Money-awareness is lively in children and in teens. My daughters and their friends have had, since early childhood, a discerning eye for real-estate comforts and inconveniences to rival that of brokers, and differences in purchasing power are inseparable from differences in style. I went to a suburban high school in a generally prosperous suburb, but friendships cut perceptibly across economic lines (which, however, didn’t vanish but were uneasily negotiated). In “Mean Girls,” there’s no such issue. Tellingly, the only struggle with money is the one faced by Tina Fey’s character, Ms. Norbury, the newly divorced math teacher who moonlights as a bartender. (There is, however, a hint of a vestige of an abandoned plot line, in the goth girl Janis Ian’s after-school shopping-mall job, which suggests a fault line in the backstory of her broken friendship with the queen bee Regina George.)

By coincidence, when I turned on TV the other night to watch a DVD, I caught a few minutes of another modern high-school classic from 2004, one of our family favorites: “Napoleon Dynamite.” It and that highlighted, in a random instant, what’s missing from “Mean Girls.” There, the director Jared Hess, working with a script that he co-wrote with his wife, Jerusha, filmed in their home town of Preston, Idaho, and made its distinctive cultural history—its Mormon heritage—the unexpressed but discernible core around which the story is elaborated, and made its characters’ money matters central to the movie as well.

Hess also has other sorts of tone-deafness, starting with the movie’s embarrassing racial stereotyping, which reflects the very insularity that the movie runs on even as it expresses the desire to break out of that insularity while remaining within the community. In other words, even the movie’s defects arise from a conflict that’s built into the filmmakers’ vision.

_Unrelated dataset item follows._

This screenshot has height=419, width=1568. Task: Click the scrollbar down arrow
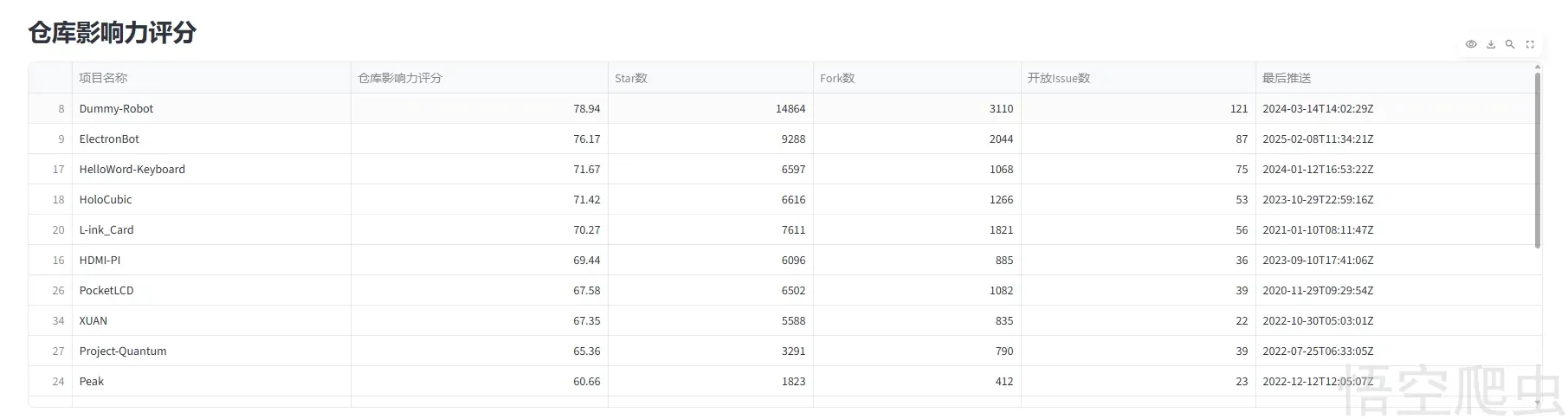[1537, 403]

“Mean Girls” is certainly, deservedly, a classic, but it’s a classic along the lines of “Casablanca,” renowned for its performances and for its dialogue, for a seemingly wondrous synergy of all involved. But there are other movies from the same period—whether “To Have and Have Not” or “The Best Years of Our Lives” or “A Letter to Three Wives”—that offer those enduring enticements, too, along with a unified and rarefied directorial inspiration that focuses them brightly and hotly into a world view.

High-school life in an upper-middle-class urban suburb (in “Mean Girls,” it’s Evanston, Illinois) is still awaiting its directorial aesthetic, and it’s likely to arise from a filmmaker who goes home. I’m waiting for Judd Apatow—already a director with an aesthetic sense of his own—to make his growing-up-on-Long-Island movie; I suspect that it would be a cinematic liberation.